You can use the subquery keyword to create a subquery in any Sumo query, using this syntax:

Parent query
[subquery [from=fromTime] [to=toTime] : <child query>
| compose <field1 [,field2,field3...]> [maxresults=<int>] keywords
]
Rest of parent query

Required arguments

compose controls the output of the child query that is plugged back into the parent query. The compose operator controls three things :

  •  Fields from the child query that are returned back to the parent query. You can return more than one field back to the parent query.
  •  Number of results returned from child query to the parent query. You can limit the results using the  maxResults clause with the compose operator. (Currently, you are limited to 10,000 results returned from a child query.)
  •  Format in which the values are returned. This is controlled using the keyword clause at the end of the query. This clause will be used if you are using child query to specify search clause in your source expression. The keyword cause returns the results of the given field by converting the tabular results into standard DNF format; no field information is returned to the parent.

Optional arguments

[from=fromTime] [to=toTime]  The subquery can contain a different time range for the child query. By default, the child query runs on the same time range as the parent query. To run subqueries on a different time range than the parent query, you must specify the range in your child query.  You can specify either relative time or absolute time. Use both from and to , as shown below to explicitly specify a time range.

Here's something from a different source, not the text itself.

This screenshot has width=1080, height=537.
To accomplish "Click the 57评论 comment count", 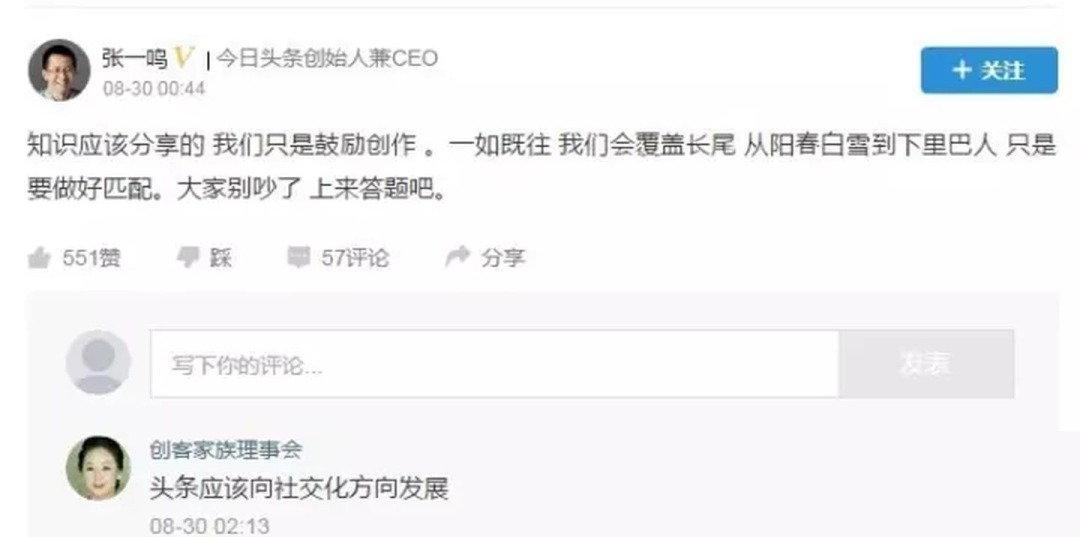I will click(355, 258).
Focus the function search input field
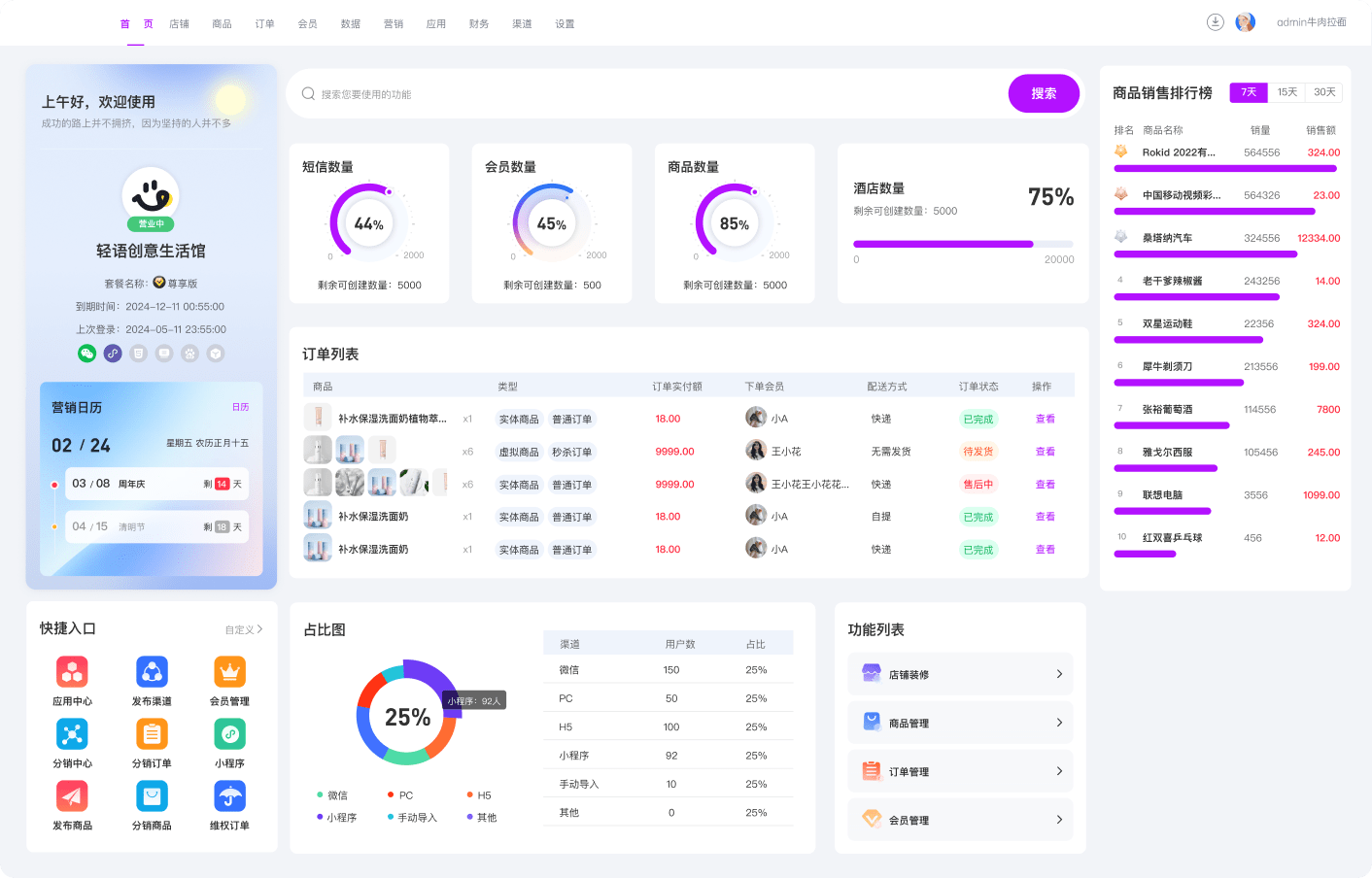This screenshot has height=878, width=1372. click(x=651, y=94)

[maxresults=<int>]  To increase performance there's a perference for returning only 2500 results, you can use maxresults to specify more results upt

[keyword] if the keyword clause is not specified then the results are returned in standard DNF format with field name information returned as key-value pairs back to parent, so those fields should be present in the parent as well in order for it to work properly. 

 

Example subquery 

Let’s say that that our company has a shopping website, and we want to track purchases made by our most active user. We can use subquery in this case to get the desired results. Below are the steps we would follow:

  1. Create a Sumo query that gives us items checked out and items purchased by a specific user (parent query).
  2. Create a Sumo query that tracks the most active user on the website (child query).
  3. Using a subquery, pass the user_id or user_ip from the child query to the parent query, so that the complete workflow happens within a single Sumo query.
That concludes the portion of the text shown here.